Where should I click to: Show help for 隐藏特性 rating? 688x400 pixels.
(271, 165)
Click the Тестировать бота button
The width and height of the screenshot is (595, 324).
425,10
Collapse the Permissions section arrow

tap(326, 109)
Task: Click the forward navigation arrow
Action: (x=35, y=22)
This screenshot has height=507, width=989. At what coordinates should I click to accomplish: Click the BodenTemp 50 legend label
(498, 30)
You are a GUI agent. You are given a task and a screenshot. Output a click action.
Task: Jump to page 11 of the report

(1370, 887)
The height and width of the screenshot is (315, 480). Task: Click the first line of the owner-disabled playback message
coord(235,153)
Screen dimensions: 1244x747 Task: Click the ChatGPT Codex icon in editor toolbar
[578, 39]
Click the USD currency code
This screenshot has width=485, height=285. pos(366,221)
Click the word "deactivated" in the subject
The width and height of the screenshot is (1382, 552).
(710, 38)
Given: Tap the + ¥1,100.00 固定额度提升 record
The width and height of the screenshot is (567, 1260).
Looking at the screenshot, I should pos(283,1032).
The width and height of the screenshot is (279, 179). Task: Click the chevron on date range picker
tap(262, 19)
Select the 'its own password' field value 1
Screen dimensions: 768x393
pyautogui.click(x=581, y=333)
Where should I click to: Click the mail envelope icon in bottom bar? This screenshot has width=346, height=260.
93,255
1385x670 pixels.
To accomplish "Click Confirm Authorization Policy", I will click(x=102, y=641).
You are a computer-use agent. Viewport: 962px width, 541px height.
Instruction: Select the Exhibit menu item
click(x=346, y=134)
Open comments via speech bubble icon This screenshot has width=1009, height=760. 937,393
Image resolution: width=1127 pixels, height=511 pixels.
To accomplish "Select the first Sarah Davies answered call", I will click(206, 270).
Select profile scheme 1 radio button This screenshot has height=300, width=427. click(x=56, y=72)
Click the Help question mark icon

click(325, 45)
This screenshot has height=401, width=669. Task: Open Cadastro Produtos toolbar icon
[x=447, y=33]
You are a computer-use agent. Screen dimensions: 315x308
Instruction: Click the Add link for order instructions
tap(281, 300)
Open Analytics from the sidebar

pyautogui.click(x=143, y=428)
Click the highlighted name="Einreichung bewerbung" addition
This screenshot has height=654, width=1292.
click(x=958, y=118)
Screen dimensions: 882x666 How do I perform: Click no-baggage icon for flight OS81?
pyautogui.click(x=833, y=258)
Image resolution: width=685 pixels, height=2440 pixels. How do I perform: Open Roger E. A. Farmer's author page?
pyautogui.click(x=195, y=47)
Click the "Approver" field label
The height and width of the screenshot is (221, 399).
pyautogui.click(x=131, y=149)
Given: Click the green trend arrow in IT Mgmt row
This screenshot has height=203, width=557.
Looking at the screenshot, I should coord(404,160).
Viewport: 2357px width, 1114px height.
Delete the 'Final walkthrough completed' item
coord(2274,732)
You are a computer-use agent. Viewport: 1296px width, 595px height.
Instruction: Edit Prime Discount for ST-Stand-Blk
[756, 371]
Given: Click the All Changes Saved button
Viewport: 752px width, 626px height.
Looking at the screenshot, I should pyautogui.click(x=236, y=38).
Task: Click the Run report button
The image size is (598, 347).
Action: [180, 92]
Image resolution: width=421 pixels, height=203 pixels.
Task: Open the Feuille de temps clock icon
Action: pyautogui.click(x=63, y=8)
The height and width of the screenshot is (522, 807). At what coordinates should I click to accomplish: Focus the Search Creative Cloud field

+ + + + + + +

What to do » Copy out the records above word for word, from the line containing "You are a computer-use agent. Viewport: 1296px" through the end of the records, both ends included.

Result »
You are a computer-use agent. Viewport: 1296px width, 595px height.
Instruction: Edit Prime Discount for ST-Stand-Blk
[756, 371]
Given: Click the All Changes Saved button
Viewport: 752px width, 626px height.
Looking at the screenshot, I should pyautogui.click(x=236, y=38).
Task: Click the Run report button
The image size is (598, 347).
Action: [180, 92]
Image resolution: width=421 pixels, height=203 pixels.
Task: Open the Feuille de temps clock icon
Action: pyautogui.click(x=63, y=8)
The height and width of the screenshot is (522, 807). At what coordinates should I click to accomplish: Focus the Search Creative Cloud field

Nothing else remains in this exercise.